Une marche modèle contre la guerre

Par afp, le 10 novembre 2002 à 15h52 , mis à jour le 08 novembre 2002 à 15h58

Malgré son affluence inédite, entre 500.000 en un million de personnes, la marche pacifiste de Florence s'est déroulée dans le calme. Un bon point pour les mouvements antimondialisation, souvent accusés de flirter avec la violence.

Manifestation pacifiste Florence Forum social © INTERNE

Le mouvement antimondialisation, accusé de flirter avec la violence, a marqué un point samedi à Florence, en réussissant à manifester en grand nombre et sans incident contre la guerre. Les autorités locales, d'abord effrayées à l'idée ce cette marche, se sont déclarées très satisfaites de son déroulement.

"Tout le monde a gagné"

"Cela a été une belle journée et jusqu'à présent tout s'est bien passé", a commenté en fin d'après-midi le maire de Florence, Leonardo Domenici, à une télévision italienne. "Les organisateurs, les jeunes venus de toute l'Europe, les Florentins, tout le monde a gagné", a-t-il ajouté. "Il faut rendre justice à ce mouvement et aux autorités qui les ont accueillis. Il faut saluer aussi les Florentins qui n'ont pas cédé à la peur", a déclaré pour sa part Claudio Martini, le président de la Région Toscane. Les deux élus sont membres des Démocrates de gauche (DS, opposition à Silvio Berlusconi) et ils avaient été accusés du pire pour avoir ouvert la ville aux "no global".

"J'aimerais qu'on relise tout ce qui a été écrit ces dernières semaines et qu'on demande pardon", a ajouté Claudio Martini, en remerciant les commerçants qui ont eu le courage de rester ouverts et en estimant que c'était un grand jour pour la démocratie. "Je vois des signes positifs pour le dialogue entre le mouvement et les institutions", a-t-il dit.

Berlusconi satisfait

Entre 450.000 et un million de personnes ont défilé contre une intervention armée en Irak dans la cité d'art, hôte du premier Forum social européen. "Non à la guerre", proclamait une grande banderole installée en tête du cortège qui est arrivé peu après 15 h au stade de la ville après un parcours de plus de cinq kilomètres à l'écart du centre historique de la capitale toscane.

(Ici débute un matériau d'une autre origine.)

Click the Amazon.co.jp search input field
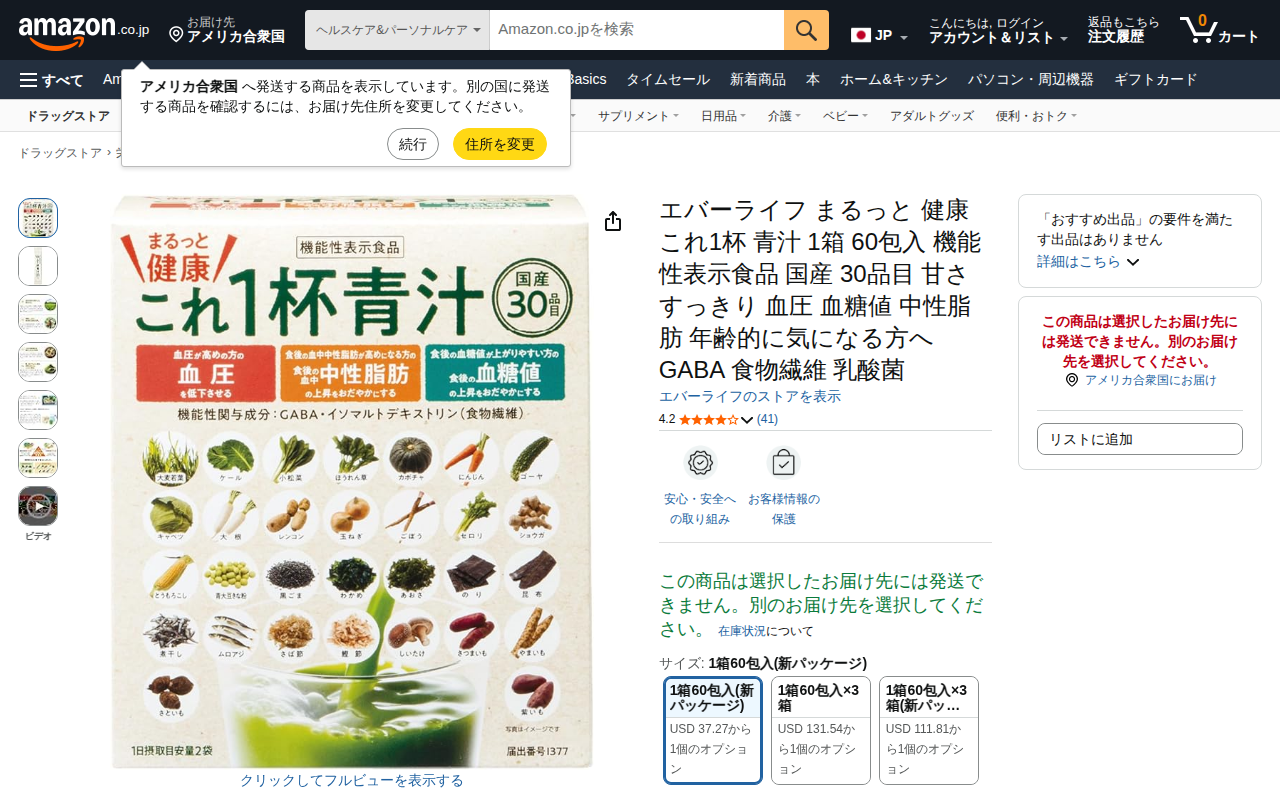 [x=637, y=30]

Le slogan était repris dans toutes les langues au sein de la manifestation dont la queue a mis plus de trois heures pour quitté la forteresse de Basso, le lieu du rassemblement.

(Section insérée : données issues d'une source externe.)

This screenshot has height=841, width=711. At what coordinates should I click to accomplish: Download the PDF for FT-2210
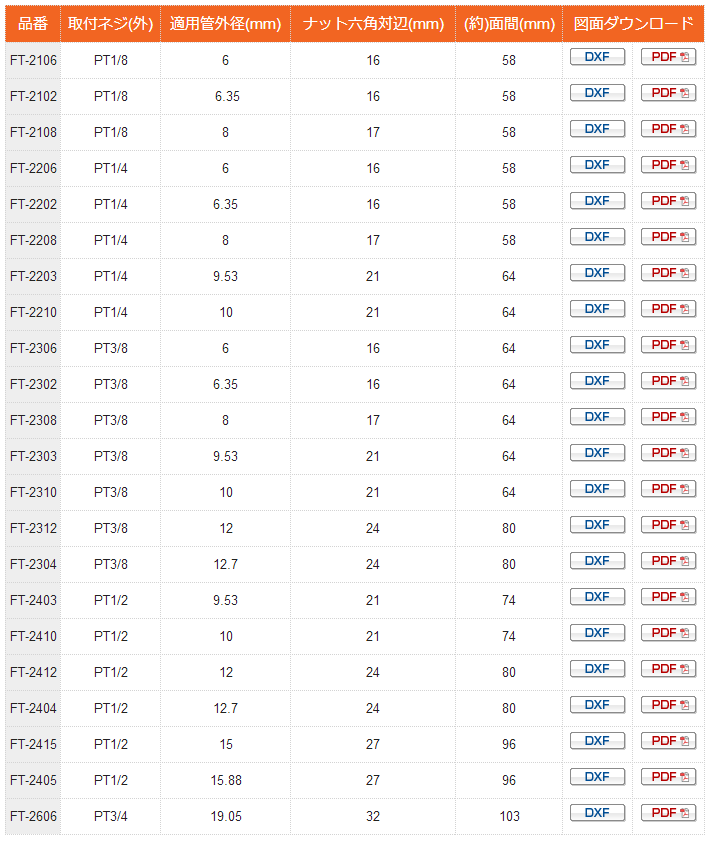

Les grandes manifestations antimondialisation organisées durant le G8 de Gênes (nord) en juillet 2001 avaient dégénéré. Il y avait eu de la casse et un mort parmi les manifestants dans des heurts avec les forces de l'ordre. Un an plus tard, la manifestation anniversaire de Gênes s'était déroulée sans le moindre incident. Le gouvernement de Silvio Berlusconi aurait néanmoins préféré que Florence, ville berceau de la Renaissance, n'accueille pas le Forum social et ses manifestants par peur des dégradations. Samedi soir, Berlusconi a salué le déroulement pacifique de la marche.

Filtrage aux frontières

Le ministre italien de l'Intérieur Giuseppe Pisanu a précisé que deux mille personnes représentant une menace potentielle avaient été bloquées aux frontières. "Tout le mérite de la réussite du Forum social européen de Florence revient à tous ceux qui se sont employés au déroulement pacifique de la manifestation: participants, forces de l'ordre, organisateurs et autorités locales", a souligné M. Pisanu.  Ces contrôles "ont permis d'éviter l'entrée en Italie de groupes et d'individus dangereux", a-t-il affirmé. "Un important dispositif de sécurité a opéré avec discrétion à Florence afin de décourager toute activité pouvant causer des dommages aux manifestants et à la cité".